Il se faisait passer pour un cardiologue afin de voler des voitures de luxe

Il se faisait passer pour un cardiologue afin de voler des voitures de luxe

Nous sommes à Casablanca. Un homme  rentre dans un cybercafé, s’assoit sur une chaise et fixe l’écran d’un PC. Il n’adresse la parole à personne. Il surfe sur la toile. Il ferme un site pour ouvrir un autre  comme s’il cherchait une information précise. À sa droite, sur la table, il dépose un calepin et un stylo à bille. À chaque fois, il abandonne la souris du PC pour noter sur son calepin des numéros de téléphones portables et autres informations… De qui ? Et pourquoi? Deux heures plus tard, il quitte le cyber. Sur son chemin, il compose un  numéro sur son téléphone cellulaire. Ça sonne. Sans réponse. Il recommence. Toujours pas de réponse. Il compose un deuxième numéro. Il reçoit la réponse.
Le jeune homme qui se fait passer pour un cardiologue, précise à son interlocuteur qu’il est intéressé par l’achat de la Range Rover, 4×4, que celui-ci propose sur un site Internet pour la vente. Ils ont fixé rendez-vous pour le lendemain au quartier Aïn Chock. Chacun a révélé ses propres signalements pour se reconnaître le lendemain.
Vers 10 h du matin, ils se rencontrent à Aïn Chock. Ils s’attablent dans un café. Ils engagent une conversation à propos de la médecine au Maroc puisque le jeune homme s’est présenté au vendeur comme cardiologue.
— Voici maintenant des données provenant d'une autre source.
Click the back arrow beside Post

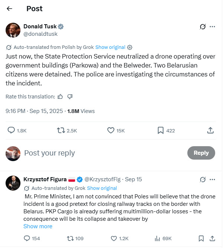(10, 9)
«Je suis cardiologue à l’hôpital Ibn Rochd… Tu peux me contacter à n’importe quel moment si tu as besoin de n’importe quoi à l’hôpital, je serais à ta disposition à n’importe quel moment…», affirme le jeune homme au vendeur.
Le prétendu cardiologue, qui s’exprime dans la langue de Molière, commence, ensuite, à parler de la voiture. Il pose des questions et le vendeur répond.
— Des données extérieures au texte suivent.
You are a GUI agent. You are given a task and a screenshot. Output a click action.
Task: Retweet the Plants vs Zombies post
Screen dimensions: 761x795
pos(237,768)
«Je veux la voir… et même l’essayer si tu me le permets».
Le vendeur paie les consommations et l’invite à l’accompagner jusqu’au parking. Il lui indique la Range Rover. Elle est de couleur bleue métallisée, diesel. Le vendeur monte dans la voiture, démarre puis arrête la voiture. Le prétendu cardiologue ouvre la portière, monte et se tient à côté du chauffeur qui tente de faire un  tour. Une fois hors du parking, il lui demande de lui permettre de descendre. Il descend.
«Accélère», lui demande-t-il.
Le vendeur démarre. Tout d’un coup, il s’arrête puis il fait marche arrière pour rejoindre le prétendu cardiologue. Celui-ci lui fait remarquer que le pot d’échappement dégage plus de fumée.
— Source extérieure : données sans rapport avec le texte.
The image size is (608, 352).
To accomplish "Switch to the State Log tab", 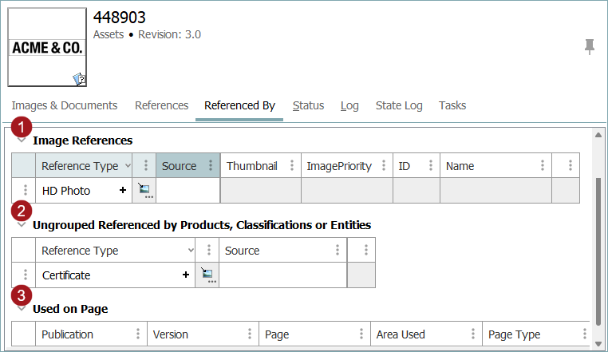I will (399, 105).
«Non, il est en bon état… Je n’ai rien remarqué», lui répond le vendeur.
Le prétendu cardiologue lui confirme à nouveau la remarque.
«Pour te rassurer, tiens ce mouchoir en papier… Je vais monter dans la voiture. Tu vas mettre le mouchoir à la sortie de la fumée du pot d’échappement et tu verras…», lui précise le prétendu cardiologue. Alors que le vendeur a mis le mouchoir en papier pour tester le niveau de la fumée comme lui a indiqué le prétendu cardiologue, ce dernier démarre et part.
Ne sachant ce qui lui est arrivé, le vendeur se lève et regarde sa Range Rover qui s’éloigne de ses regards. Quelques secondes plus tard, le véhicule a disparu. Il attend son retour. Mais en vain. Rapidement, il s’adresse au commissariat de police à Hay Hassani-Aïn Chock et dépose une plainte. Une enquête a été diligentée. Les surveillances ont été effectuées à travers les quatre coins de Casablanca. Le samedi 7 novembre, les policiers ont remarqué la Range Rover garée dans un coin, juste à côté du complexe résidentiel Al Firdaous, quartier Al Oulfa. Tout d’un coup, le voilà accompagné d’une jeune femme qui  s’apprête à ouvrir la portière de la voiture. Et les policiers l’ont arrêté. Ce jeune homme de trente-huit ans, père de famille, a perpétré plusieurs vols de voiture de luxe avec la même méthode, surtout à Rabat et à Casablanca. Il les volait pour les revendre à une autre personne, activement recherchée, qui les écoulait en Algérie. Il a été traduit, le dimanche dernier, avec sa maîtresse, devant la justice à Casablanca.